Wednesday, 20 February 2008


WASHINGTON, Feb 19 (AFP): Officials in Texas have unveiled a trove of long-hidden memorabilia related to the assassination of president John F. Kennedy which they predict will fan conspiracy theories about the killing.
Dallas County district attorney Craig Watkins Monday showed off a dozen boxes filled with papers and items found inside a courthouse safe, where they had lain for decades.
"Our motto has always been that everything is open. We have nothing to hide.
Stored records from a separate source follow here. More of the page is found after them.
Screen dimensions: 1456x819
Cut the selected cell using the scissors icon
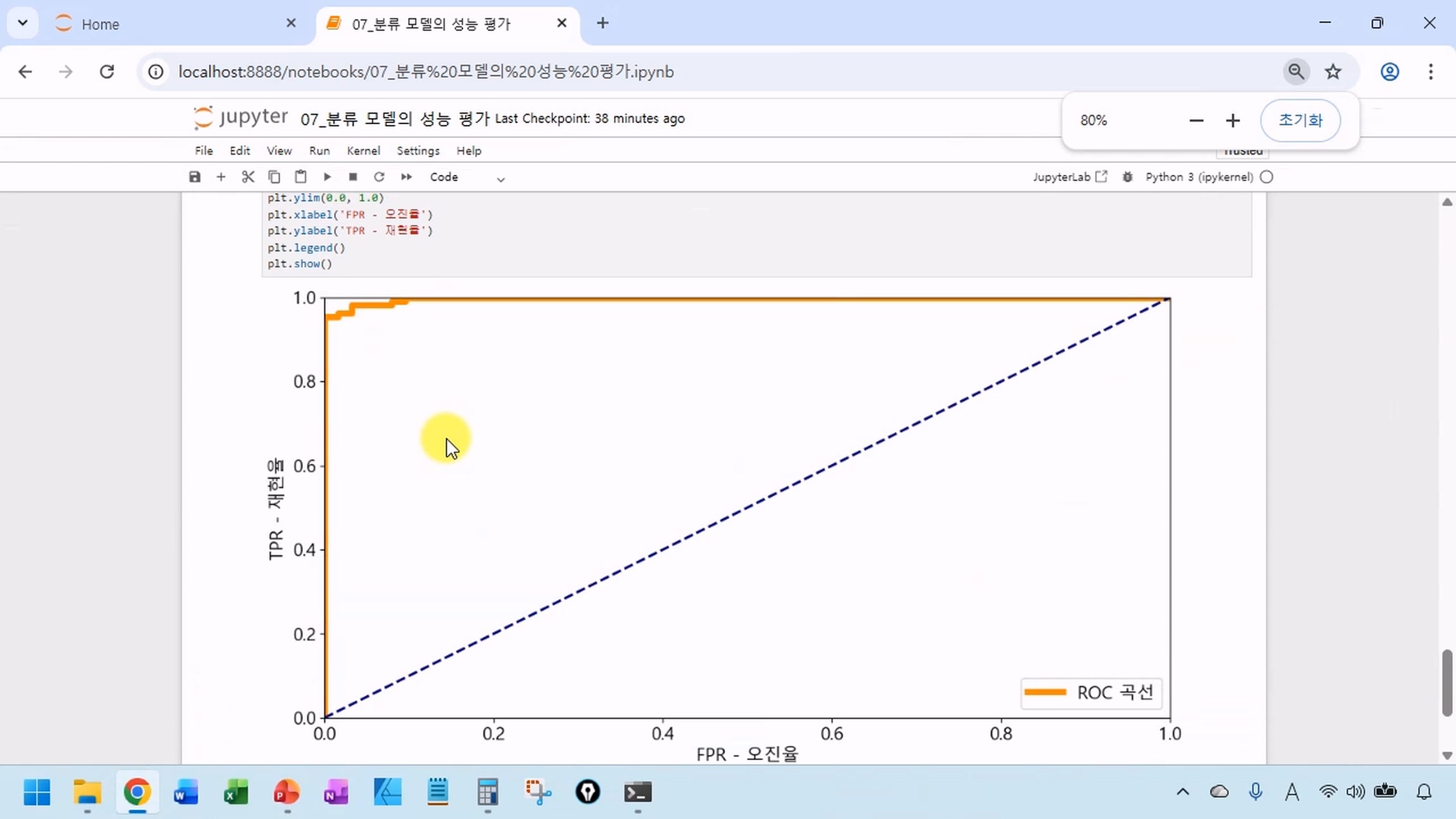pyautogui.click(x=248, y=177)
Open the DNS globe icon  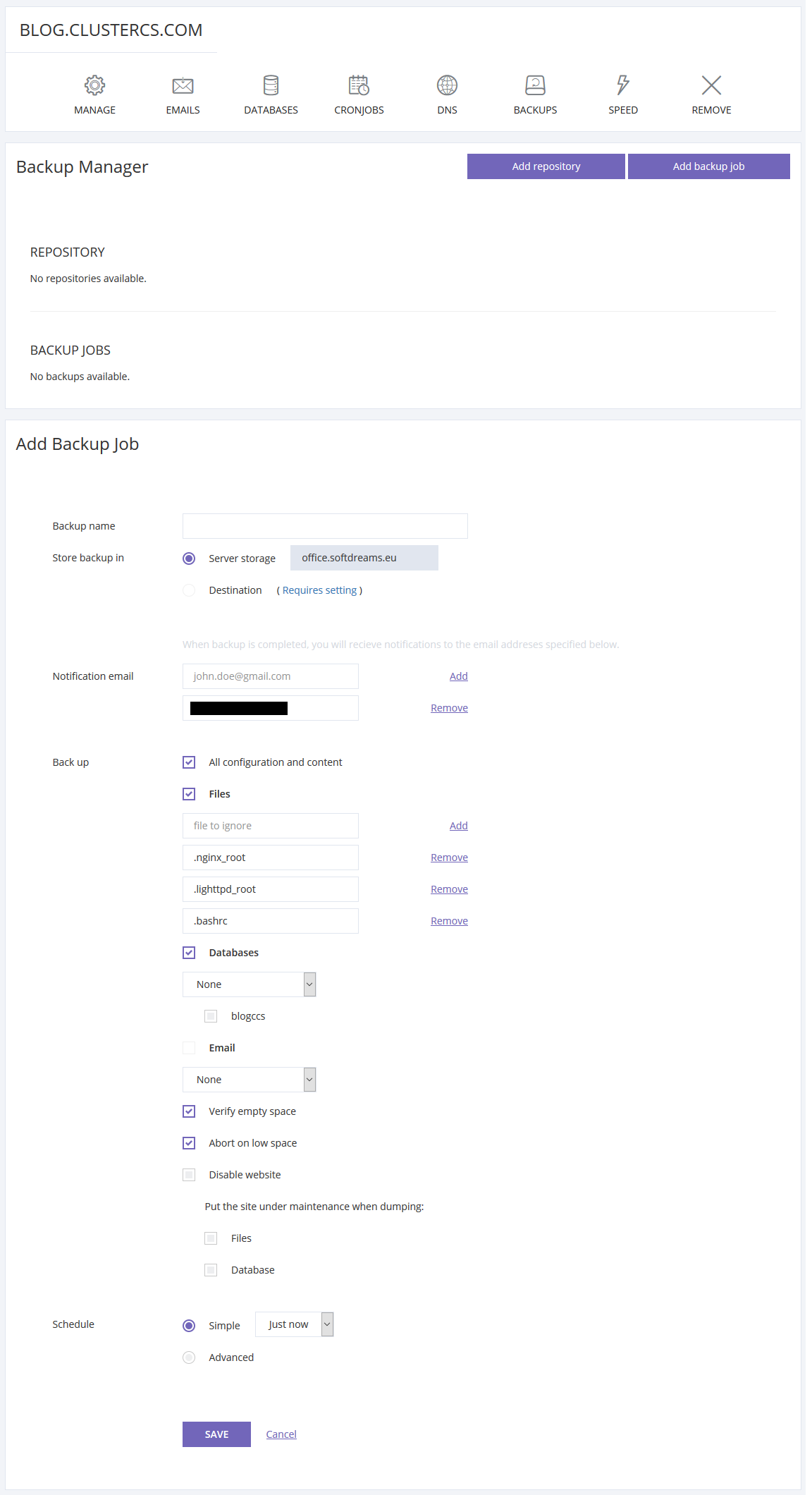click(447, 86)
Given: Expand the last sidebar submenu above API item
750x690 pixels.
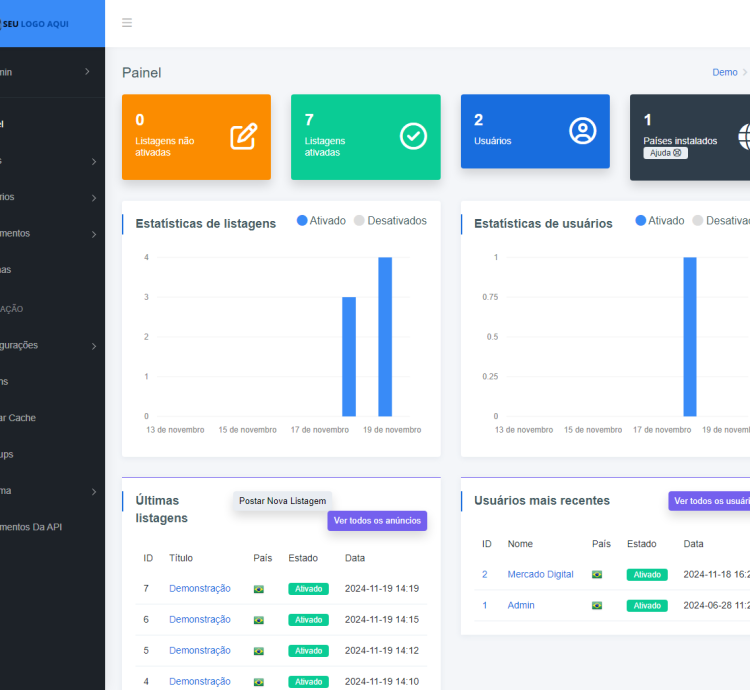Looking at the screenshot, I should [93, 492].
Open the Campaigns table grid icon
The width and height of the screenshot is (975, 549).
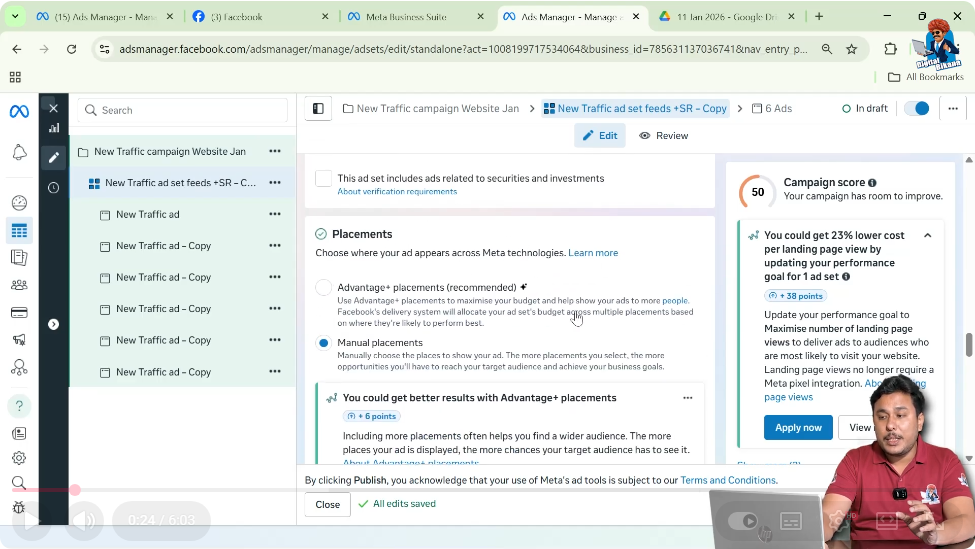point(19,230)
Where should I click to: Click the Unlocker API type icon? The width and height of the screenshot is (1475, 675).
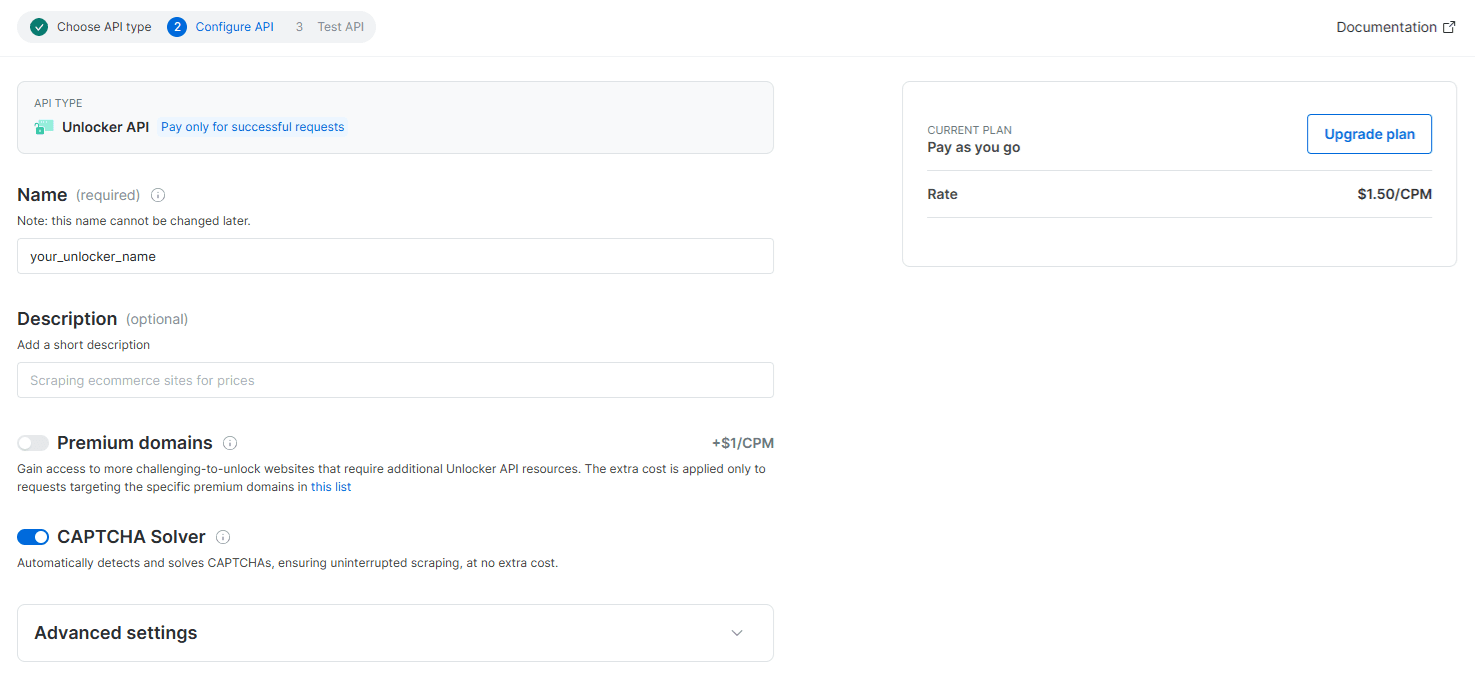(42, 127)
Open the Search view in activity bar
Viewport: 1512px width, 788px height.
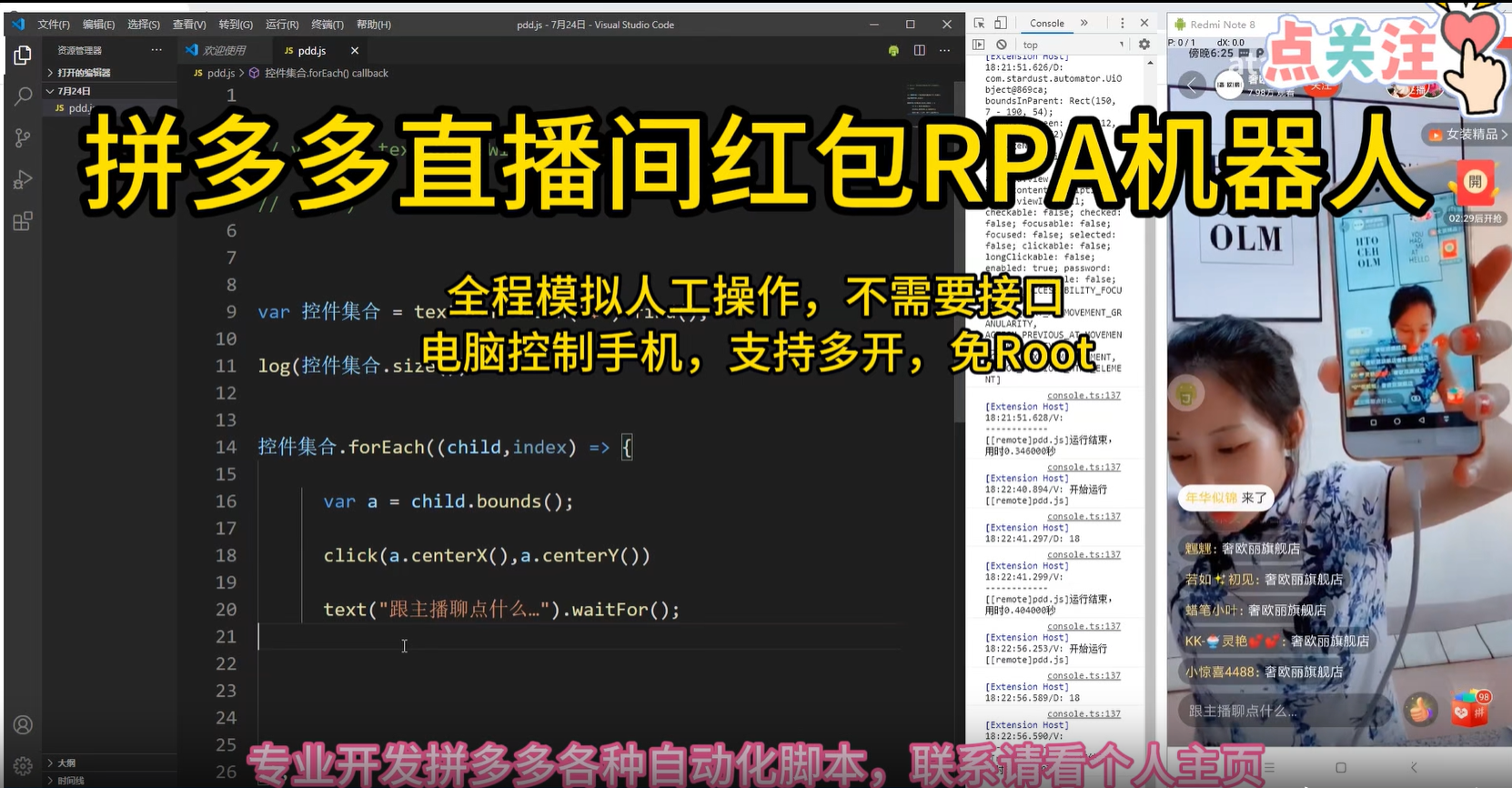23,96
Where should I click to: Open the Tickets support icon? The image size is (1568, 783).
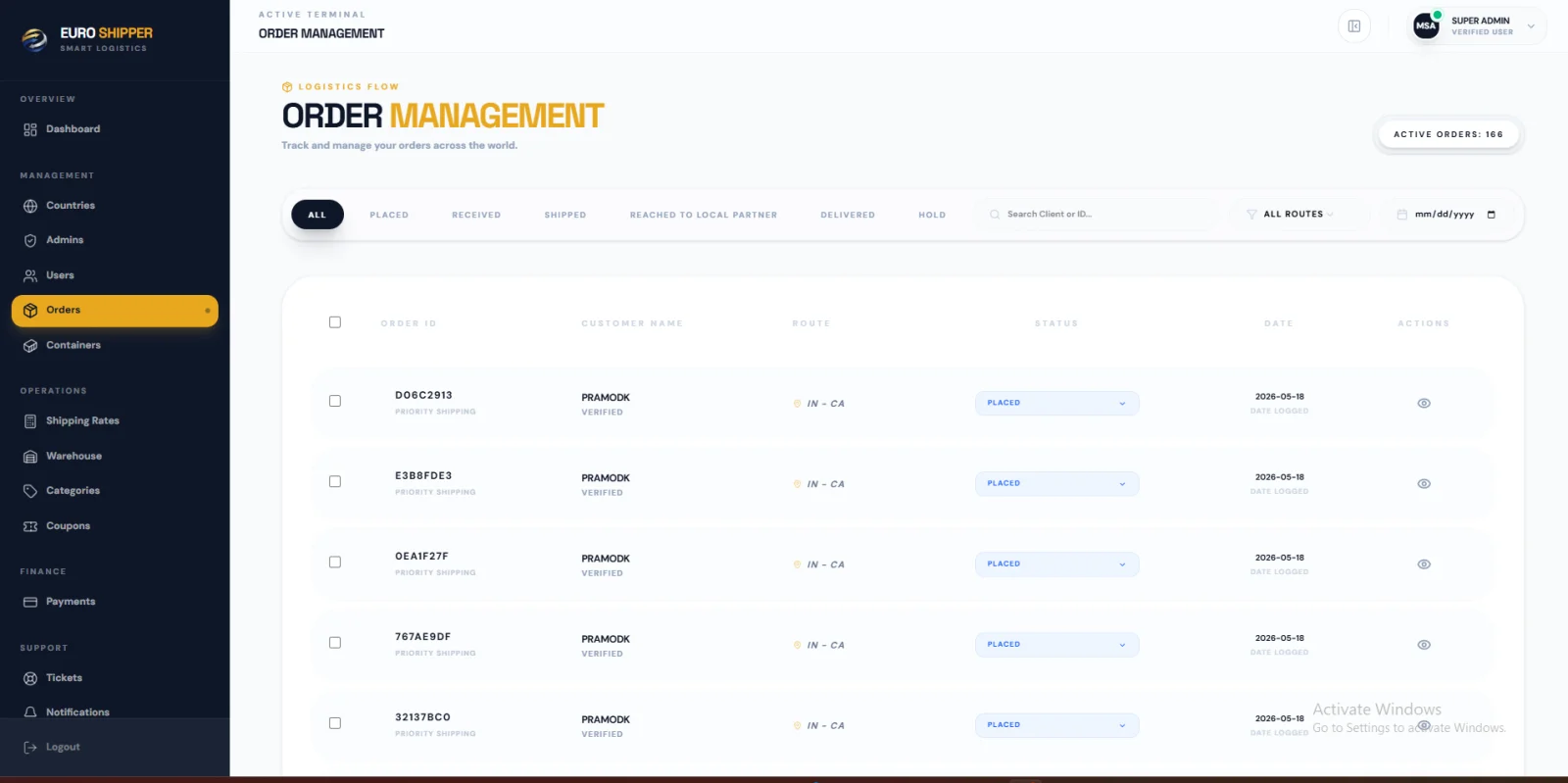(x=30, y=678)
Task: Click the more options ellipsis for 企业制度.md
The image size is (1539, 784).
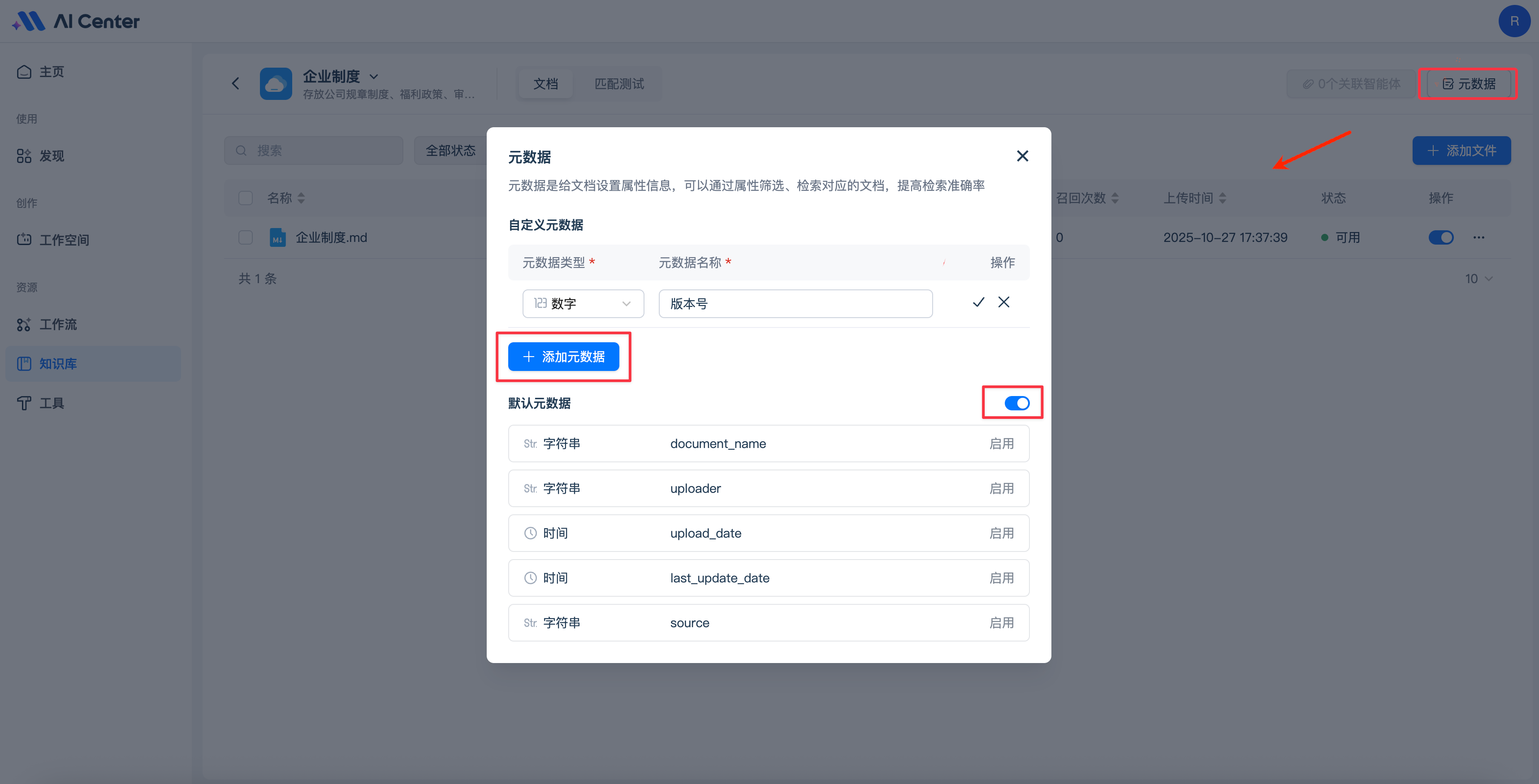Action: pos(1478,237)
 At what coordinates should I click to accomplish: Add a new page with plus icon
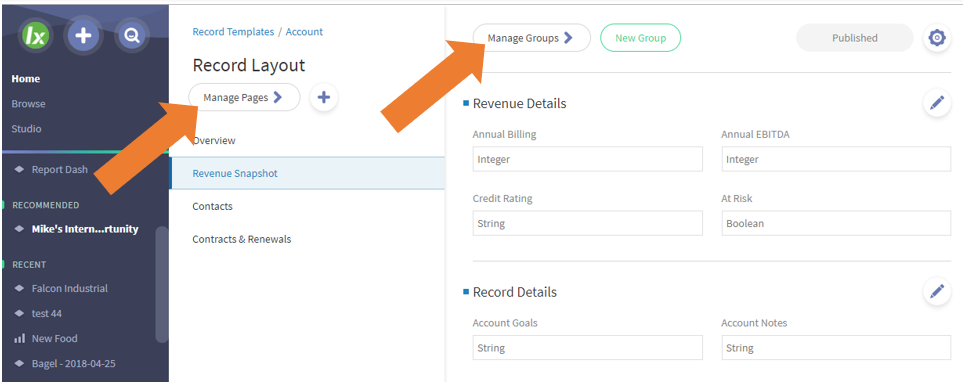click(x=324, y=97)

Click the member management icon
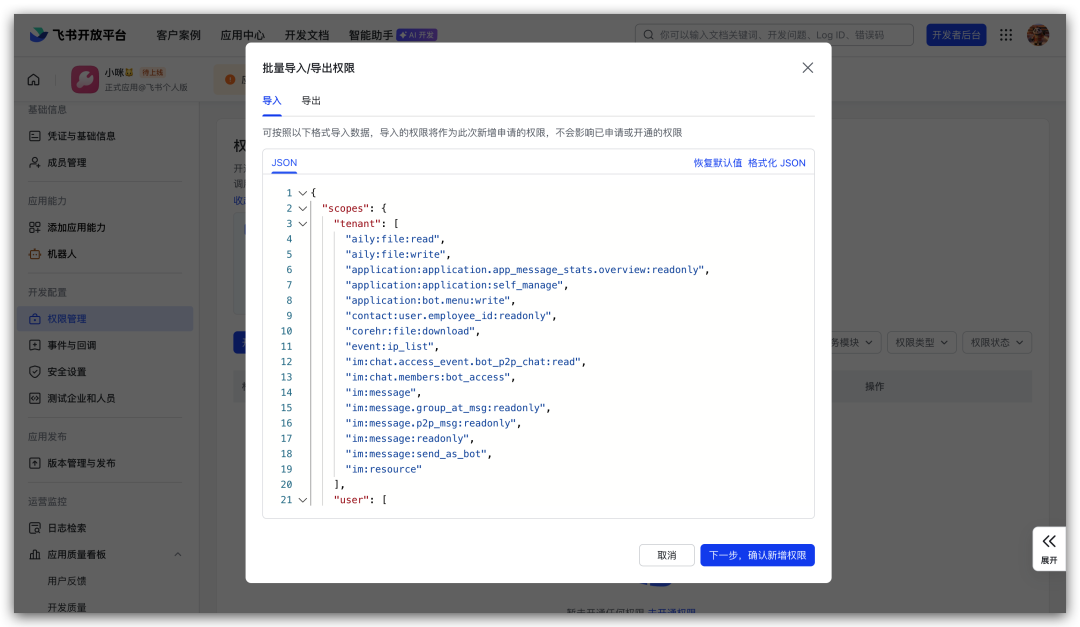click(35, 163)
So we're making public everything that we have found in the safe," Watkins said, adding that he had learned about it shortly after taking office in 2007.
"Every DA to my knowledge has been made aware of the contents of that safe and every DA, until this new administration, decided that it wanted to keep it secret for whatever reason," Watkins told a press conference in Dallas.
"We decided that this information was too important to keep secret."
The courthouse overlooks the site where Kennedy was assassinated on November 22, 1963, hit by bullets as he passed in an open top car with his wife Jacqueline Kennedy.
The prosecutor said the discovery could fuel new conspiracy theories about the assassination, but one of the most intriguing documents has already been discounted as a likely fraud.
It is a purported transcript of a conversation between Kennedy's killer, Lee Harvey Oswald, and Jack Ruby, the club owner who killed Oswald before he could face trial.
Watkins said he didn't know whether or not the conversation ever took place.
"But what we do know is that it will open up the debate as to whether or not there was a conspiracy to assassinate the president," he said.
In the alleged conversation, the two men discuss a plot to kill Kennedy a month before the popular president's assassination in Dallas, according to US media.